20 December 2006

Random Ramblings


As I have repeatedly said, I have been listening almost daily to Modern Times, Bob Dylan’s new album. I try to listen to other things, but soon the shallowness of most of what I hear sends me back to this incredible work. I have much to consider about the album and its appeal to me, but that will wait for a more academic treatment. The first paper I ever wrote was an attempt at a scholarly treatment of Dylan’s “Desolation Row.” I still like that essay. And love the song still.

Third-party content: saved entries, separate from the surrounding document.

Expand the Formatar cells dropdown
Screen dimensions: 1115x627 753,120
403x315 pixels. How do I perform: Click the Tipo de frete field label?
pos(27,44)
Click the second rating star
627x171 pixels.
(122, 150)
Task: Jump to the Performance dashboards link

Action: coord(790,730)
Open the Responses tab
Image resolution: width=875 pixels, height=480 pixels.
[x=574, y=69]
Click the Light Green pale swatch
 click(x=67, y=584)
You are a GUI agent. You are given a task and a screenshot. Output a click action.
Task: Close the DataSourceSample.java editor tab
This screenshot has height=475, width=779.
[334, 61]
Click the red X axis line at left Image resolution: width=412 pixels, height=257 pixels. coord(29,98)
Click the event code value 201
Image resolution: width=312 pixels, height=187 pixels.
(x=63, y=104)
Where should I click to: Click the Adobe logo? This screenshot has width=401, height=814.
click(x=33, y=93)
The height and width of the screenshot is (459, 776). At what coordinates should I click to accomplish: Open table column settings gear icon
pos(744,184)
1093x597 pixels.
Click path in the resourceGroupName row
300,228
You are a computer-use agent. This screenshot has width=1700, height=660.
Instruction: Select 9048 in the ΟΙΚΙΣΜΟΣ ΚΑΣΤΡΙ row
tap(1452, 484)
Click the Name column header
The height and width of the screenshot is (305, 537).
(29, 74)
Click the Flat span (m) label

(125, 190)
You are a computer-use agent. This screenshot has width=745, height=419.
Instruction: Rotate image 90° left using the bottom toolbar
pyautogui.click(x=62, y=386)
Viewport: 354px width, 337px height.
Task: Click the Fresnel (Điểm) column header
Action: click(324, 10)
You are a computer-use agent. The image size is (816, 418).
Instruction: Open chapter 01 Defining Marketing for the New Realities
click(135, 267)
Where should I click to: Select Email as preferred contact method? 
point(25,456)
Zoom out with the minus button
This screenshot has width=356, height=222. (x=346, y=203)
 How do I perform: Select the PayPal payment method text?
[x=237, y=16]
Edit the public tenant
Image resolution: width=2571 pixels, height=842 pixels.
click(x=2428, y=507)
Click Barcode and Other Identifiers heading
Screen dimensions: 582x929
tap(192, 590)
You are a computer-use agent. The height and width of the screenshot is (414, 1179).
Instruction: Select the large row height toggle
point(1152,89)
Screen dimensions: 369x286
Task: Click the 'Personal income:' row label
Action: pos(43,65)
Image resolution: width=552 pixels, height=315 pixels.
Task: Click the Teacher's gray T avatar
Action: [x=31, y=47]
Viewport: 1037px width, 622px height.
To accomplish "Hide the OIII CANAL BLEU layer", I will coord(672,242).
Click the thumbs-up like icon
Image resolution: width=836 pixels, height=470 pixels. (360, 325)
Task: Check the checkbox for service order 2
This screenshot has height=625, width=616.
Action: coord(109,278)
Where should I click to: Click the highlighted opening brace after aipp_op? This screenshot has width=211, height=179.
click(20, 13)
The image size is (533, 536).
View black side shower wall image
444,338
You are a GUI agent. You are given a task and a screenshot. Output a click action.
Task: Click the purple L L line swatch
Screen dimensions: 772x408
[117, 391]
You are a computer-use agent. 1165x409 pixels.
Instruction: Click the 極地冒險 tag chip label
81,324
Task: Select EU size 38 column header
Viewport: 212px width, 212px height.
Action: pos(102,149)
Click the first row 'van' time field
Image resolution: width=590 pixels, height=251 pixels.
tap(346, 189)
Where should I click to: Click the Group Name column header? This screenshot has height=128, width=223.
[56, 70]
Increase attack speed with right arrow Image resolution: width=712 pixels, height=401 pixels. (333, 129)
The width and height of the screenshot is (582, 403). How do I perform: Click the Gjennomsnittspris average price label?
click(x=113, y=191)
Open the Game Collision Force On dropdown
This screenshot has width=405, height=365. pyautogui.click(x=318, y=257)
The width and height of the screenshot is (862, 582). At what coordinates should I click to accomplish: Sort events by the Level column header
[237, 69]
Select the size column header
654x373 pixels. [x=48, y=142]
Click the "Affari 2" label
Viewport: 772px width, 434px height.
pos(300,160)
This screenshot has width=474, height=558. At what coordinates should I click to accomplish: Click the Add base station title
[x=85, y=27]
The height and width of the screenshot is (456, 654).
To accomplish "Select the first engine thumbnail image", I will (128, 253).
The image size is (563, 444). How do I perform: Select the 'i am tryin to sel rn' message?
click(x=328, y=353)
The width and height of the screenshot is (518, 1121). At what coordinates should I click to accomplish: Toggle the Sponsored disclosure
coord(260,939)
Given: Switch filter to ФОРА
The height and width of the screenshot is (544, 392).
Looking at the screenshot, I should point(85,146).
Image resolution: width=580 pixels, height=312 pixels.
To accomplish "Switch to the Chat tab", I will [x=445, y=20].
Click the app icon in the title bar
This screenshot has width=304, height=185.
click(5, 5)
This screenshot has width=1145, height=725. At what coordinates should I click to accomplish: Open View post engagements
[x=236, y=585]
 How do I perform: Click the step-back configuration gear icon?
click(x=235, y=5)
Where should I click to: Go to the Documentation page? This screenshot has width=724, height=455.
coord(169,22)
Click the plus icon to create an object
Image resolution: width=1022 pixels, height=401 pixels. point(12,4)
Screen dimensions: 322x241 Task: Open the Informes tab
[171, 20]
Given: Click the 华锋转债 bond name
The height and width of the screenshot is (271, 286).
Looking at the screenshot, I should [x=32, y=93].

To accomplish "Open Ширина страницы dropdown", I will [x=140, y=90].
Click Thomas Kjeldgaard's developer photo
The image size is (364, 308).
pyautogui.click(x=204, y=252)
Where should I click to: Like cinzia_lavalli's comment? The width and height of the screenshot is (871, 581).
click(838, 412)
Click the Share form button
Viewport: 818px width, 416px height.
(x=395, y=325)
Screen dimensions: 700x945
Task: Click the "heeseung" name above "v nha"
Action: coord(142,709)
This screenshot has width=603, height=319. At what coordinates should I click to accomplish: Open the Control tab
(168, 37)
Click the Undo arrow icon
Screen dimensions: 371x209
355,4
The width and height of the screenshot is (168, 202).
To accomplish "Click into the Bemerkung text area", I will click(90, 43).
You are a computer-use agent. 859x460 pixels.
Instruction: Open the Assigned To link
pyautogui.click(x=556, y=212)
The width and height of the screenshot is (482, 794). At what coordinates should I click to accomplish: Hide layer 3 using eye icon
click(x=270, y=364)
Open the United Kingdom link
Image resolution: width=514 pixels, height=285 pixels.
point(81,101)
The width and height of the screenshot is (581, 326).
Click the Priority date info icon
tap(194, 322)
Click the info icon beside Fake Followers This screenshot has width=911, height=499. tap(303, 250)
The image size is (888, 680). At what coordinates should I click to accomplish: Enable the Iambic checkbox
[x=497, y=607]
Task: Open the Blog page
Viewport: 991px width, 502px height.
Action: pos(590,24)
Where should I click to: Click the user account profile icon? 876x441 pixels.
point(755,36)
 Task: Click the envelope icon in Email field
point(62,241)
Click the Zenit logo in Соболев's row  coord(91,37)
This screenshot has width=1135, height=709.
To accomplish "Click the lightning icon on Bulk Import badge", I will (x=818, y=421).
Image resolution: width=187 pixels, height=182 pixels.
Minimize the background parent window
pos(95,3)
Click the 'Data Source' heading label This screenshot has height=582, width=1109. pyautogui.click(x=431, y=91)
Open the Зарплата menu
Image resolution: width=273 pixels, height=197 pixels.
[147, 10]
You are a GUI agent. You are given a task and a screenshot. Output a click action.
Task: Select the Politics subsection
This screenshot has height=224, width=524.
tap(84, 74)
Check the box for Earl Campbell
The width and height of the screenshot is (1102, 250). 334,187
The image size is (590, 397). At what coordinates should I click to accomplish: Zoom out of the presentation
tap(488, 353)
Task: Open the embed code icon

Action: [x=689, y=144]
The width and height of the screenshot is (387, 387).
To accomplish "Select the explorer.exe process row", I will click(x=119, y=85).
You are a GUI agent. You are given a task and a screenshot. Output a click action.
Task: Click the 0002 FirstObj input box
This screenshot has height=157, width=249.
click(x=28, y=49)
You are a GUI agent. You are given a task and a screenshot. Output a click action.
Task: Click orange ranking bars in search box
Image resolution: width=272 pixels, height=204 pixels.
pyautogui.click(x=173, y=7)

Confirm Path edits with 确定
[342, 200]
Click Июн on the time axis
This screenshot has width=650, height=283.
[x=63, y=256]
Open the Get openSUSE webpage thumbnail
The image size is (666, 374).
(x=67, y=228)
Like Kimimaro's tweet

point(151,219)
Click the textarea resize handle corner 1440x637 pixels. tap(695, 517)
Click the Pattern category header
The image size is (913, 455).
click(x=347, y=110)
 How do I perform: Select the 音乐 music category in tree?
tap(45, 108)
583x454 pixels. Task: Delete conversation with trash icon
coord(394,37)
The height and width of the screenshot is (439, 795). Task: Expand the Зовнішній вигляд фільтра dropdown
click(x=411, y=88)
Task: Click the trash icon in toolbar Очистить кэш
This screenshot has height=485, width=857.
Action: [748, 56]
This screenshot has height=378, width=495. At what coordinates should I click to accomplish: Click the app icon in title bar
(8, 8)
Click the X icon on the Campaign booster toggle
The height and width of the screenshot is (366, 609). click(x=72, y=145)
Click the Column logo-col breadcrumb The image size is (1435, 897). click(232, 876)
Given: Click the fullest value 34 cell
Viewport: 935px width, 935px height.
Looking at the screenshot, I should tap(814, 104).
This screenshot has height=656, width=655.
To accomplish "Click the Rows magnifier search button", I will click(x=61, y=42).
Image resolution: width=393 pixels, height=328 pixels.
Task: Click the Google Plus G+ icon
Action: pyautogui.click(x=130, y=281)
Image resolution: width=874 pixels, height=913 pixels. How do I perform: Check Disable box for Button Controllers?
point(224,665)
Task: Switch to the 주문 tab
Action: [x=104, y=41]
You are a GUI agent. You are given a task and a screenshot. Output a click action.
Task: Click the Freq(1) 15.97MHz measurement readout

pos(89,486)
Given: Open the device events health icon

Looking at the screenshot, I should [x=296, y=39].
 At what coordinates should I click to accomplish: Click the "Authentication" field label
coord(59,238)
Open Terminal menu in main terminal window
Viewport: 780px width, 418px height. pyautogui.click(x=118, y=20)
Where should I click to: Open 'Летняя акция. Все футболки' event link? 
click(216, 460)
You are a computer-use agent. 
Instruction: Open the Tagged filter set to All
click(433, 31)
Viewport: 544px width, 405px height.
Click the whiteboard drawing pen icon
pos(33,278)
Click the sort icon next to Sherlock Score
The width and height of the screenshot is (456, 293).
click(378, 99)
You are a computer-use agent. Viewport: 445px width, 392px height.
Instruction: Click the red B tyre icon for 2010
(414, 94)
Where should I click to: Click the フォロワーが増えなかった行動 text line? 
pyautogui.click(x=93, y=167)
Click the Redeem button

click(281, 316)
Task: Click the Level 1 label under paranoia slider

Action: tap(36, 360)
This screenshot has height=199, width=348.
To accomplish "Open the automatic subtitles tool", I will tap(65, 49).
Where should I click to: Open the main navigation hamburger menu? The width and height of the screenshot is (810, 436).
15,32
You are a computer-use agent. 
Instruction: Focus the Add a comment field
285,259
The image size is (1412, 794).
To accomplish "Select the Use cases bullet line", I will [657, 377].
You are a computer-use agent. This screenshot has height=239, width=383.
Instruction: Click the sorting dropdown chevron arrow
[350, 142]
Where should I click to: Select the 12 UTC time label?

Anyway, last week I set out on my regular Sunday run—alas, about six or seven miles these days—and I strapped the iPod to my arm. I had placed about a dozen new songs atop Dylan’s Modern Times; I figured that about thirty minutes or so into the run I’d need to be charged by the sound of the opening notes of “Thunder on the Mountain.” But when I clicked the device on, it clicked right through the first dozen songs and began playing Dylan. I pushed the menu button and started again the playlist-of-the-day, “running songs.” The iPod clicked itself past the first dozen songs and again started playing “Thunder on the Mountain.” Now on this particularly colder morning I had placed the iPod underneath my gore-tex,; somehow, in the cold, the battery loses power, and so getting at the iPod this morning was not an easy feat. I stopped running. I took the gloves and the jacket off, unstrapped it from my arm, and turned the wheel again to begin the ‘running song’ playlist. And once again, the iPod clicked its way through the first dozen songs and urgently began “Thunder on the Mountain.” So be it, I said. It was a great run. Who says devices can’t learn.

The Rabbis say that whoever ascends the scaffold, if that person has great advocates he is saved, but if he doesn’t have great advocates, well, then he is not saved. What are our great advocates, the Rabbis ask? Repentance and good deeds. I can accept that. As Dylan says, “Gonna forget about myself for awhile, gonna go out and see what others need.” Yes.

But, the Rabbis continue: even if 999 persons argue for a man or woman’s guilt, if there be one who will argue in her/his favor, that person is saved. As proof text the Rabbis go to Job 33:23. Elihu, trying to comfort Job, says, “If there will be for someone but a single defending angel out of a thousand to declare a man’s uprightness on his behalf, then [God] will be gracious to him and say, Redeem him . . .” Forget the context: this is not a disquisition on Job. The Rabbi’s use of Elihu’s statement fits my theme perfectly, and though I can’t be that forgiving, I can yet aspire to it. If we are to be Holy by modeling God’s holiness, then this is certainly an attribute which will make me a better human being.

But then the Rabbis go even a step further. They quote Rabbi Jose, the Galilean. This scholar says that if 999 parts of the single defending angel are against the man, and only one part is for him, then still he is saved: “an advocate, one part of a thousand.” Of course, the presence of the argument in Talmud indicates that forgiveness is an issue in the society, but what a remarkable standard the Rabbis set. It’s a standard to which I can aspire.

Admittedly, even Hitler would find an advocate, and I can not think that the Rabbis are exonerating the devil. What they are asking is that we aspire toward a holiness we can never attain. Would Hitler had sought such holiness! And George Bush, too, I suppose!